The United States Kenya Free Trade Agreement, which is still under negotiation, illustrates the dynamics at play. Unlike the 2020 UK-Kenya Economic Partnership Agreement, which reserved negotiations surrounding issues related to intellectual property and the digital economy to a later date, the United States’ negotiation objectives are to influence the intellectual property, digital economy, and data protection landscape of Kenya to the benefit of US companies.
US negotiation objectives would establish a competitive advantage for US firms
The US has stated three main objectives on the issue of cross-border data flows: first, to prevent Kenya from imposing measures that restrict these flows, including by requiring the use or installation of local computing facilities; second, to promote the interoperability of data protection regimes and mechanisms to facilitate cross-border information transfers; and third, to establish rules that prevent governments from mandating the disclosure of computer source code or algorithms. Kenya’s objectives, on the other hand, focus on obtaining a “secure commitment to allow gradual regulations at facilitation of Digital trade in goods and services and cross-border data flow in line with the [Country’s] development agenda in particular contribution of this trade to economic development.”
Putting Kenya’s nascent data protection regime at risk
The local context of the ongoing trade negotiations is important. The Kenyan data protection landscape is still at a nascent stage but it is rapidly evolving, with many similarities to European-style data protection, as well as many of the same vulnerabilities. Kenya’s Data Protection Act (‘the DPA’) was enacted in 2019 and the country’s first Data Protection Commissioner was appointed at the end of 2020, notably after the US-Kenya trade negotiations had begun. The legal infrastructure that will support the DPA is yet to be operationalized and there are a number of regulations that still need to be passed.
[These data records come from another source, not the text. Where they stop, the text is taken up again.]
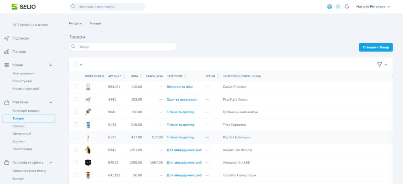
Task: Open the notifications bell
Action: 347,7
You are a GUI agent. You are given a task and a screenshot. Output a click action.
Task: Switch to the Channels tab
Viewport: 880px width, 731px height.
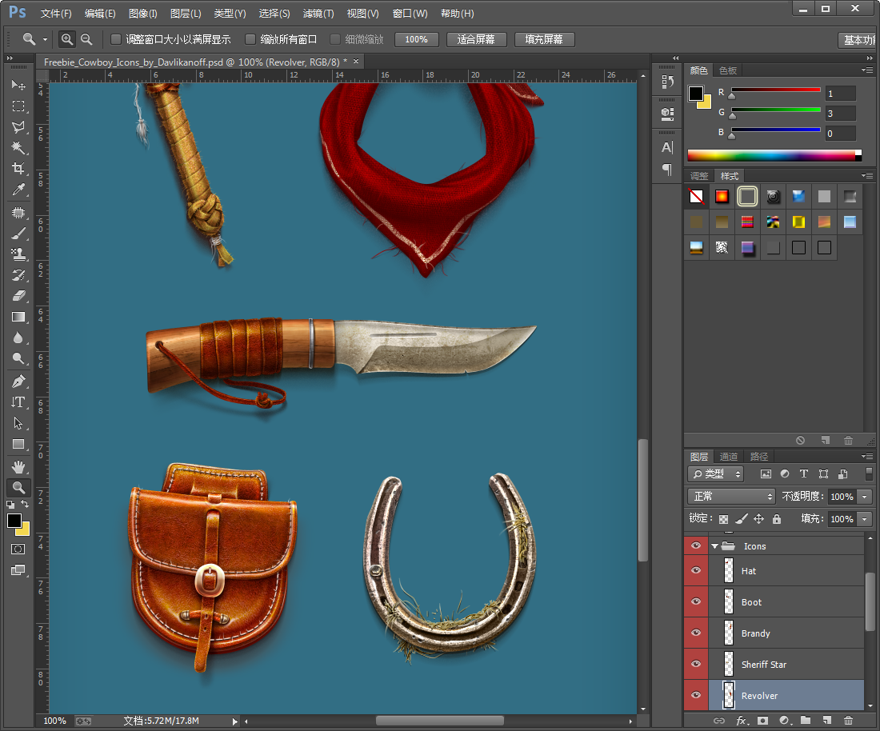click(729, 457)
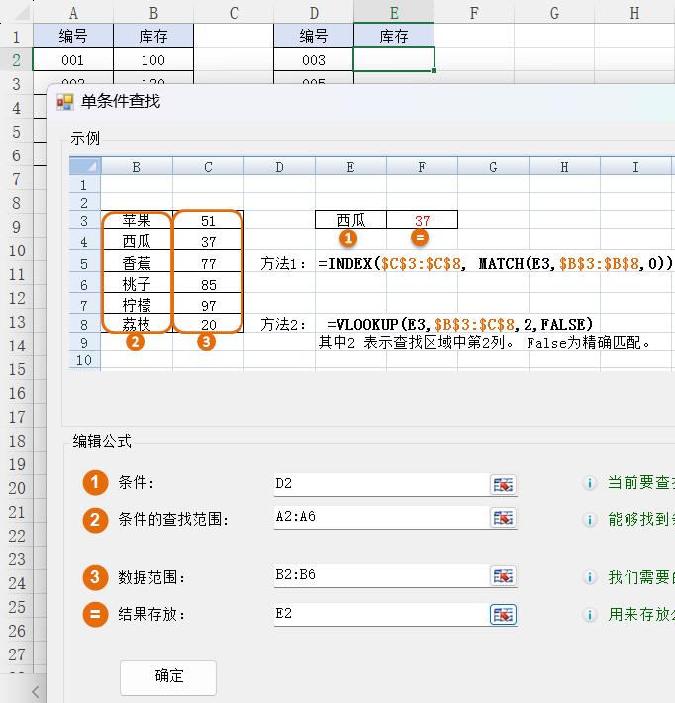The image size is (675, 703).
Task: Click the 条件 input field containing D2
Action: point(381,484)
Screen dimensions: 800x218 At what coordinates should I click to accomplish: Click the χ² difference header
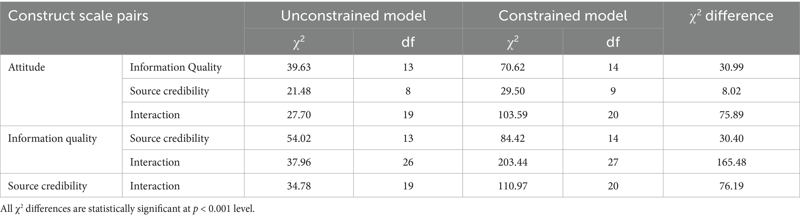tap(731, 15)
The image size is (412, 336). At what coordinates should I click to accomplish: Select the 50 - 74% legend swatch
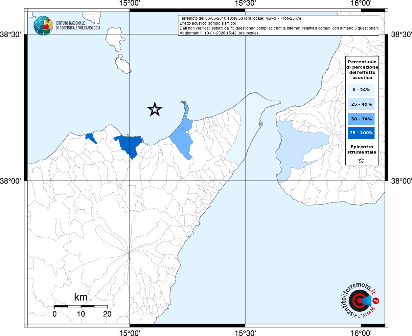(361, 119)
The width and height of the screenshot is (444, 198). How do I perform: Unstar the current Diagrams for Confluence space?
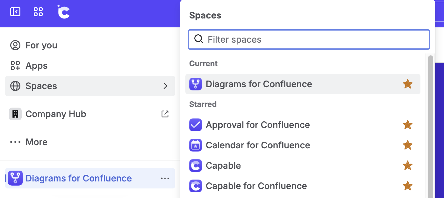pos(407,84)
Although still evolving, Kenya’s data protection regime does require proof of adequate data protection safeguards in the destination country as a prerequisite to cross-border data transfers. The US-Kenya Free Trade Agreement as currently drafted would undermine this requirement.
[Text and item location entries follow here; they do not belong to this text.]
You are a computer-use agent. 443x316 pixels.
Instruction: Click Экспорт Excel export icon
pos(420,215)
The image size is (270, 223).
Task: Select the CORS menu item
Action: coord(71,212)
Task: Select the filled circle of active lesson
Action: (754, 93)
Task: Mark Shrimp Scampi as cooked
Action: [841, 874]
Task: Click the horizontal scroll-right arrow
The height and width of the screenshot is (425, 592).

What Kenya should focus on in negotiations regarding cross-border data flows
Kenya’s Office of the Data Protection Commissioner needs to act from a position of independence. While free trade agreements are, as a rule, negotiated in secret, we hope that the relevant data protection authorities and experts in Kenya will be engaged in negotiating and concluding the agreement. Their engagement, after consulting with relevant stakeholders, would go a long way in attaining the constitutional principle of public participation. Even though data protection is a new area for Kenya, the county’s rapidly growing digital economy requires the government to remain vigilant. Moreover, Kenya’s DPA is based on the individual’s right to privacy, and any free trade agreement should ensure that this right is preserved.
Melissa Omino is the Research Manager at the Center for Intellectual Property and Information Technology Law (CIPIT), Strathmore University, Nairobi. Isaac Rutenberg is the Director of CIPIT.